Sam Bankman-Fried, former CEO of the now-bankrupt crypto exchange FTX, has usually kept quiet as a victim, a former investor, and two of his best friends took to the witness stand to testify against him.
But Caroline Ellison—former CEO of crypto hedge fund Alameda Research, the prosecution’s star witness, and Bankman-Fried’s on-again off-again girlfriend—allegedly provoked the most emotional reaction from the onetime golden boy of crypto on Wednesday afternoon.
In a sidebar not audible to the jury or the audience in the courtroom, prosecutor Danielle Sassoon complained to Judge Lewis Kaplan, who’s presiding over the trial, that Bankman-Fried had “laughed, visibly shaken his head, and scoffed” during Ellison’s testimony after the lunch break on Wednesday. The former FTX CEO’s reactions are not readily visible to members of the media, who occupy three benches in the back of the courtroom.
“I’m not communicating with the witness, but it’s possible it’s having a visible effect on her, especially given the history of this relationship, the prior attempts to intimidate her, the power dynamic, their romantic relationship,” Sassoon said, according to a transcript of the conversation, “and I would ask that defense counsel tell him to control his visible reactions to her testimony.”
Mark Cohen, one of Bankman-Fried’s lawyers, took as an affront Sassoon’s characterization of his client. “Your honor, this is ridiculous,” he said. “The defendant is attending this trial. If he’s having any reaction at all, that’s for your honor and the jury to decide.”
He later added that the notion that Bankman-Fried was trying to intimidate Ellison, who awkwardly bobbed back and forth at the beginning of her testimony as she tried to locate her former boyfriend and boss, was “ridiculous.”

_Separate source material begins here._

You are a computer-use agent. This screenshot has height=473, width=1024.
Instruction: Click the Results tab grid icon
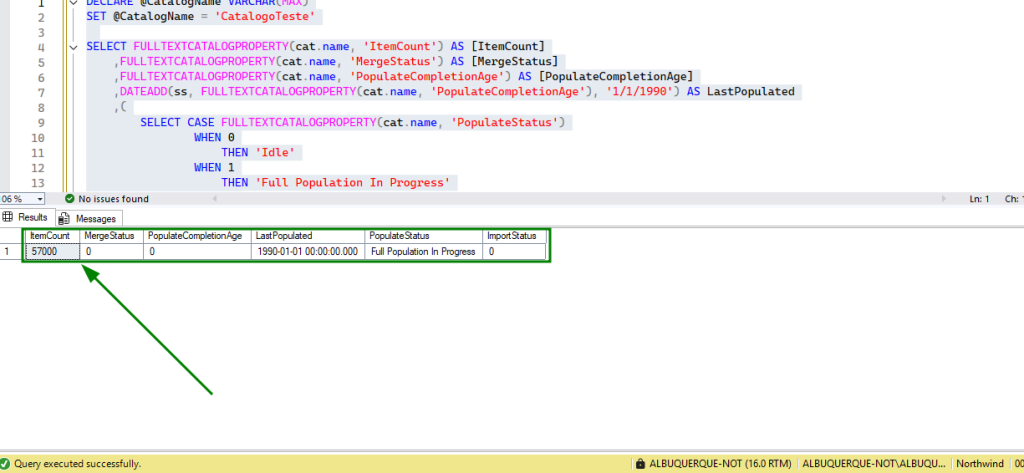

The back-and-forth over Bankman-Fried’s alleged emotional reactions to his prior close confidant came amid one of the most explosive days of testimony in one of the most highly covered white-collar criminal cases in recent memory.
Bankman-Fried, once hailed as a quantitative savant as one of the world’s youngest billionaires, isn’t known for outright displays of emotion. “Smiling was the biggest thing that I most weirdly couldn’t do,” he once said to Michael Lewis, author of a recently released book about the former crypto mogul.
In court on Wednesday, Bankman-Fried seemed to have pushed past his usual temperament, according to Sassoon. But Kaplan, the judge, hadn’t noticed Bankman-Fried’s alleged reactions. “I accept that you’re offended,” he said to Cohen, “and I accept that Ms. Sassoon has seen what she says she’s seen, or at least thinks so.”
Kaplan later added: “If he’s doing anything, it should stop; and if he’s not, then no harm, no foul.”